Sunday, May 22, 2005

The Two Most Important 20th Century Books on Race in America

Probably the two most significant books written during the twentieth century on race in America were An American Dilemma (1944) by Gunnar Myrdal and America in Black and White: One Nation, Indivisible (1997) by Stephen and Abigail Thernstrom. In fact, Linda Chavez, the president of the Center for Equal Opportunity, writes that “American in Black and White is the most important book on race to appear since Gunnar Myrdal’s An American Dilemma. Stephen Thernstrom--called by some America's greatest living historian of the antebellum south--is the Winthrop Professor of History at Harvard University, and Abigail Thernstrom is a senior fellow at the Manhattan Institute. In the closing chapter of their 700-page tome they write:

Two Nations: Black and White, Separate, Hostile, Unequal, Andrew Hacker called his best-selling book. Our book is in many ways an answer to Hacker. One nation (we argue), no longer separate, much less unequal than it once was, and by many measures, less hostile. Moreover, the serious inequality that remains is less a function of white racism than of the racial gap in levels of educational attainment, the structure of the black family, and the rise in black crime.

We quarrel with the left—its going-nowhere picture of black America and white racial attitudes. But we also quarrel with the right—its see-no-evil view. It seems extraordinary hard for liberals to say we have come a long way; the Jim Crow South is not the South of 1997. But it seems very hard for conservatives to say, yes, there was a terrible history of racism in this country, and too much remains.

Conservatives seem to think they concede too much if they acknowledge the ugliness of our racial history and the persistence of racism (greatly diminished but not gone)—that if they do so, they will be committed to the currently pervasive system of racial preferences and indeed to reparations. And liberals, from their different perspective, also fear concession. To admit dramatic change, they seem to believe, is to invite white indifference.
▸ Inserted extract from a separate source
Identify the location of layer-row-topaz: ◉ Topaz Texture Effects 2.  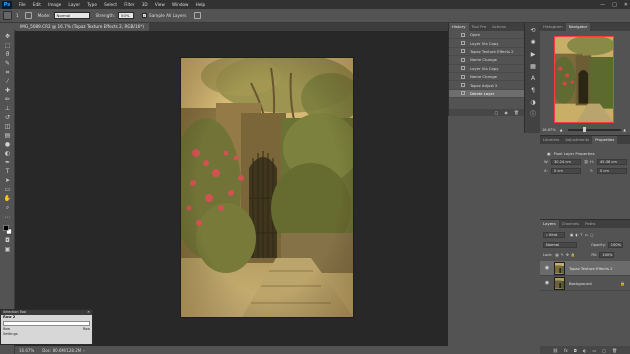
(585, 268).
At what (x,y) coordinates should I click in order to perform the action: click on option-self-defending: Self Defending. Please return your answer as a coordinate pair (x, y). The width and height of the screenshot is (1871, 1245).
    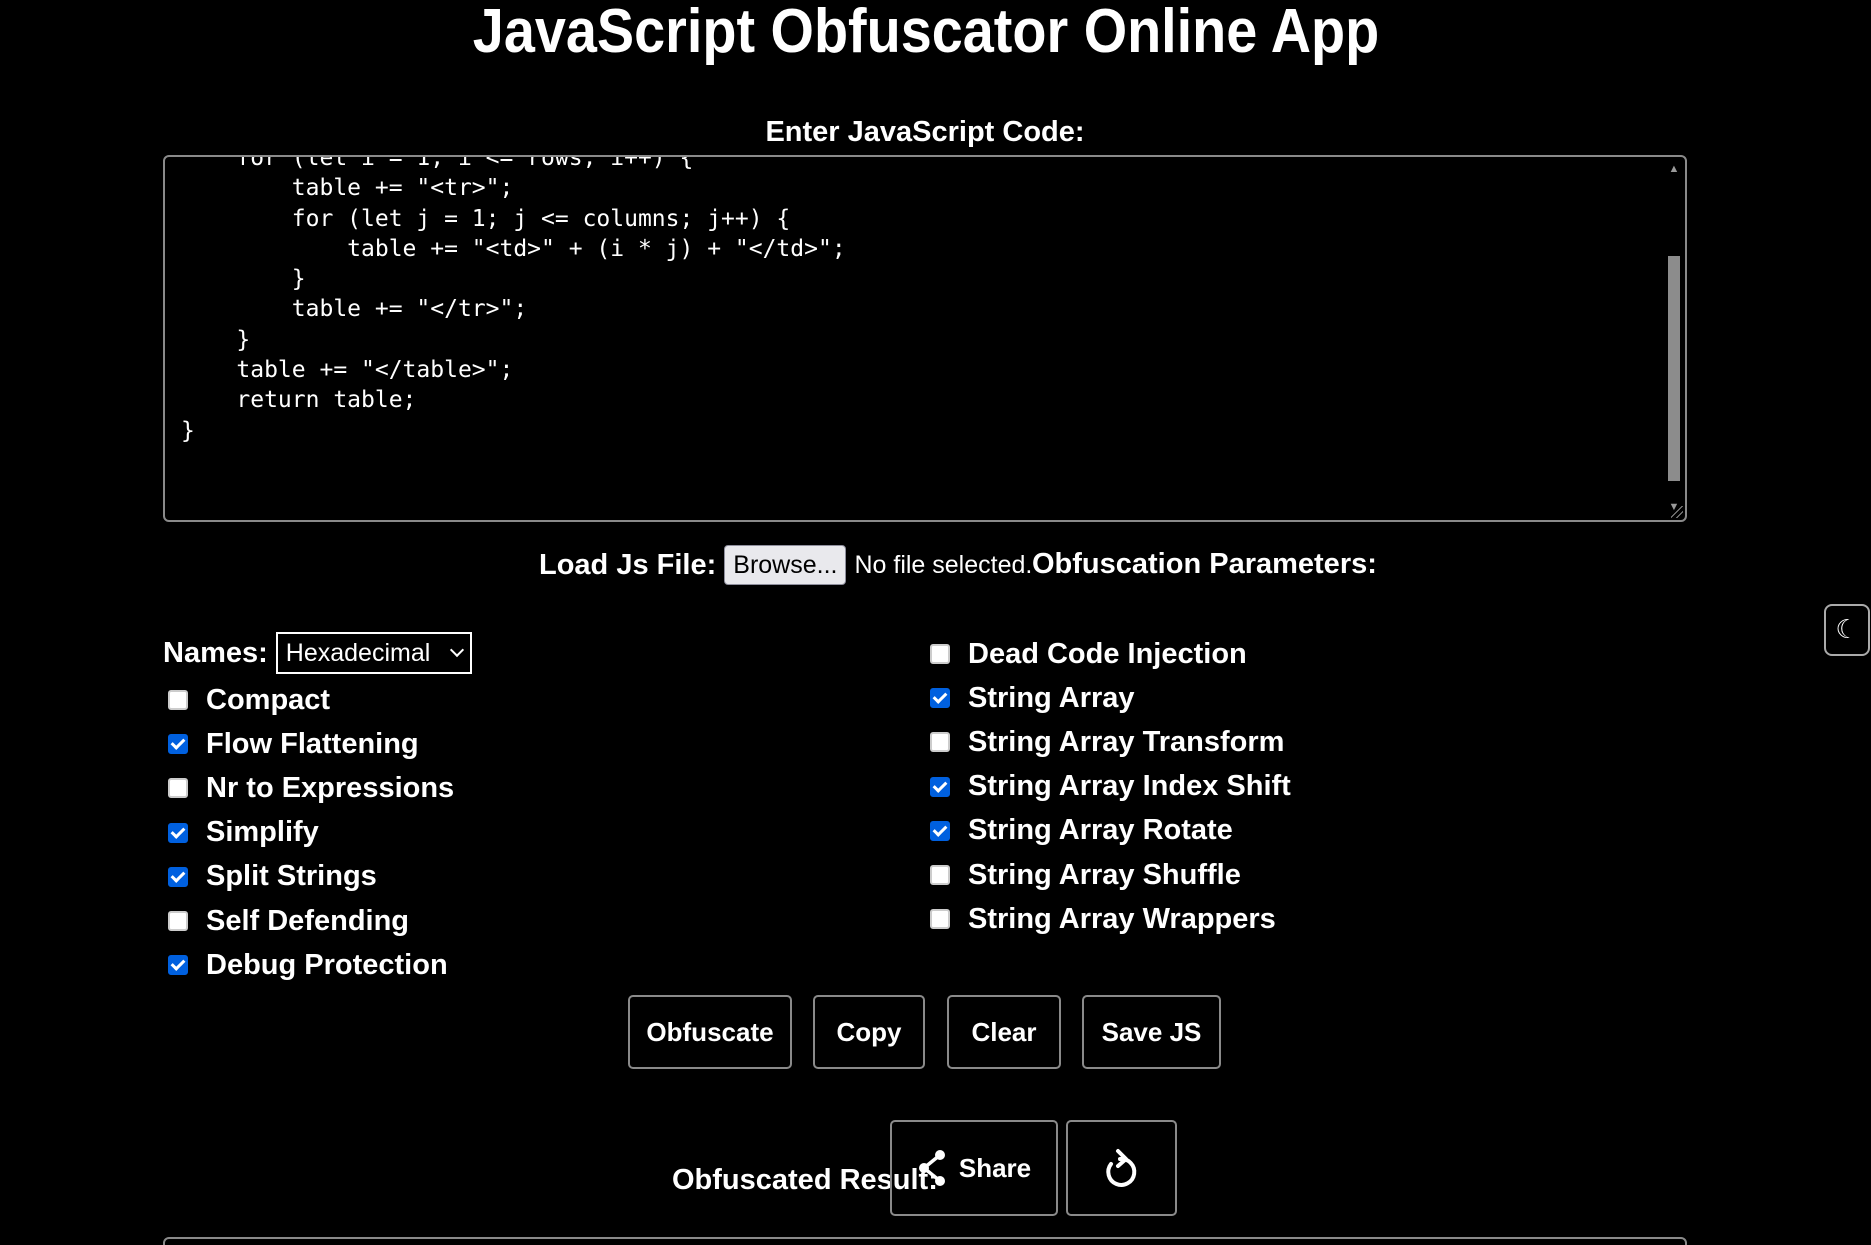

As if everything blacks now have rests on the fragile foundation of white guilt. (pp. 534-535)

For those interested in studying this difficult issue, the careful, nuanced work of the Thernstroms should be required reading for both liberals and conservatives.

But the problem still remains that the definitive carefully-nuanced, gospel-centered, historically-informed, exegetically-rigorous, culturally-discerning volume by a confessional evangelical remains to be written. Who will the Lord raise up for such a time as this?